As food and beverage becomes a more significant revenue driver for hotels, many boutique and lifestyle owners seek to invest in unique restaurant, bar, and café concepts that will resonate with both guests and locals. “Despite great ideas, concepts, and design, where the rubber meets the road is in the execution,” advised Jody Pennette, CEO of cb5 Hospitality, during a panel discussion at the Boutique & Lifestyle Association’s Boutique Hotel Investment Conference in New York City last week. The panel of experts shared the following tips for enhancing profitability through food and beverage operations.
Don’t overdo the design. “You can still have excitement without the boldness we’ve seen,” suggested Dayna Lee, principal at Powerstrip Design. “Toning it down doesn’t mean it becomes less expensive to do, it’s just that the choices you make are delicate. There is a tendency to see tiny little details and to notice the tiny bits of jewelry, and those bits of jewelry are very high quality.”
Keep the local neighborhood in mind. “We address the community and what they would like and what they’re going to react to, because our guest is looking for an incredible hotel with a restaurant adjacent to it that’s filled with people who live in that area,” explained Alex Taylor, senior vice president of restaurants and bars for Kimpton. “That’s the experience they want, so it makes it easy for us to stay focused and stay centered on what we want to accomplish.”

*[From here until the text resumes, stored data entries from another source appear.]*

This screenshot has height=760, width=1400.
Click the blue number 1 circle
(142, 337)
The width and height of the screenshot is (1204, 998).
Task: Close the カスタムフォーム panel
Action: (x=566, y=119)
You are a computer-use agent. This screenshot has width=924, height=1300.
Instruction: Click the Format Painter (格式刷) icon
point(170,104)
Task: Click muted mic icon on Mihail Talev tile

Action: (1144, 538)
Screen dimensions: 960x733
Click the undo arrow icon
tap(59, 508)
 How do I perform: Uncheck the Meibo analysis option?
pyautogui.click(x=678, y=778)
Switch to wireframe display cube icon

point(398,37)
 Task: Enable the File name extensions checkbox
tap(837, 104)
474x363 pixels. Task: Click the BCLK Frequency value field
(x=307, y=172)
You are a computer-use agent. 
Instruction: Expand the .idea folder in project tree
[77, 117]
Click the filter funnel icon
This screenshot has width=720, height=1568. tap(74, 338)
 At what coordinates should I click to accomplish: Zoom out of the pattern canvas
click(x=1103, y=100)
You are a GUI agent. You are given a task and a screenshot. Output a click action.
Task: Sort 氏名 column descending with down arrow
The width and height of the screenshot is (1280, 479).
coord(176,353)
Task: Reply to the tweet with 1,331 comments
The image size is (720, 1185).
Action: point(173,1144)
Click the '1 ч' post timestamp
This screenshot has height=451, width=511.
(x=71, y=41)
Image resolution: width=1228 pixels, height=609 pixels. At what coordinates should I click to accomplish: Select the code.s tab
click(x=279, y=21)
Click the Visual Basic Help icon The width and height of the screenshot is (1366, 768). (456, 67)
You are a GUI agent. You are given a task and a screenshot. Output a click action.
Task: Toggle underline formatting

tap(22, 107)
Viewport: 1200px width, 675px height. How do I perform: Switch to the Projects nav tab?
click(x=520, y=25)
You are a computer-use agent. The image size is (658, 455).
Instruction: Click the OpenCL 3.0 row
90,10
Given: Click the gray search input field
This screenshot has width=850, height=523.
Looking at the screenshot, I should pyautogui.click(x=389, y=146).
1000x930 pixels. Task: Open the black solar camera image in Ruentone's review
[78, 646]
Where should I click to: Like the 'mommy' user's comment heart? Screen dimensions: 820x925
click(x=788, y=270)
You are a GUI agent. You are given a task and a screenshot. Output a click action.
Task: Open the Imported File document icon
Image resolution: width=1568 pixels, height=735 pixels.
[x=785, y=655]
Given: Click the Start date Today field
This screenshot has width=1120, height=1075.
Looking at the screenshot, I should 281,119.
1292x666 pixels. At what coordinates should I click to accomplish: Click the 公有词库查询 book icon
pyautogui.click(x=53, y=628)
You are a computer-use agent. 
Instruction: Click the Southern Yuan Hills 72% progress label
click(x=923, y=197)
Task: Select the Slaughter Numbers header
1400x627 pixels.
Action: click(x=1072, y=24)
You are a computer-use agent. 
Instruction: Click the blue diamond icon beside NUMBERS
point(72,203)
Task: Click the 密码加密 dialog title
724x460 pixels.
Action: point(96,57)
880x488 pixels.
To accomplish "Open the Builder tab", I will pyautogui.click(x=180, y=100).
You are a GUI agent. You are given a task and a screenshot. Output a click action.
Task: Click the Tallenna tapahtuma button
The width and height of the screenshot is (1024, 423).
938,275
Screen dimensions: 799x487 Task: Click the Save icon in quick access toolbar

Avoid clichés when creating a brand identity. “If you go to New Orleans and do another Creole restaurant, it’s like, so what,” said Brad Wilson, CEO of Ace Hotels. “You might call that localizing, but it’s not necessarily. It’s the same as painting a trombone on the side of the building, and you’re a jazz hotel now. It’s more about understanding how locals eat. Don’t do a New York-ish noisy restaurant with small portions in Chicago. That’s death.”
Hire the right people. “That’s going to be the differentiating factor between a great bar and restaurant and one that’s not so great,” said Scott Gerber, principal and CEO of Gerber Group. “You have to have great food, but if you don’t have a great staff, you’re not going to have a great business.”
View the restaurant as an extension of the hotel’s DNA. “If someone has a bad meal in a hotel restaurant, the hotel will get the black eye,” Pennette warned. “So it’s very important that it’s connected.”
Pay attention to social media. “Social media has had a ton of impact on the way we market our brands and the way our customers market for us,” Gerber explained. “You can’t get away from the Instagrams, the Snapchats, and the Twitters. Whether you want to believe that stuff or not, you have to pay attention to it because it’s going to impact what you’re doing everyday.”
Offer the whole package. “You have to have a full experience,” Wilson said. “You can’t just have a great chef, you also need a great room, a great design, and great service.”